## Given records
_ _ _ _ _

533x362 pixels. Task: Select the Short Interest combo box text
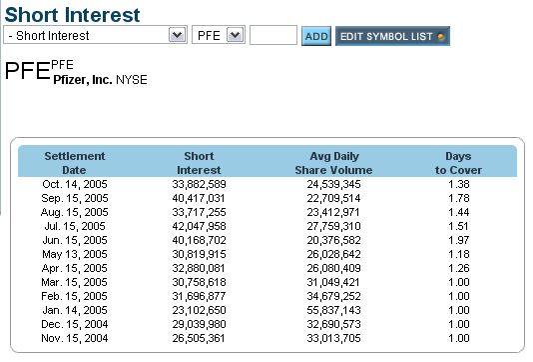click(49, 35)
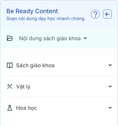Screen dimensions: 118x126
Task: Click the flask icon beside Hoá học
Action: point(10,108)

_ _ _ _ _

Can you edit these lines so that "Short Interest" becomes "Open Interest", with everything else unchanged and the pictures left out?

## The completed task
533x362 pixels. Task: Select the Open Interest combo box text
click(49, 35)
Screen dimensions: 118x126
Task: Click the flask icon beside Hoá học
Action: point(10,108)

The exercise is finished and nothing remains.